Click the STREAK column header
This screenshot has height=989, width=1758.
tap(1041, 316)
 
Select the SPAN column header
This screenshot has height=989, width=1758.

------

What you will do: Please set out every line of the records above as a numbered list, leaving out any blank lines.

Exercise result:
1. Click the STREAK column header
2. This screenshot has height=989, width=1758.
3. tap(1041, 316)
4. Select the SPAN column header
5. This screenshot has height=989, width=1758.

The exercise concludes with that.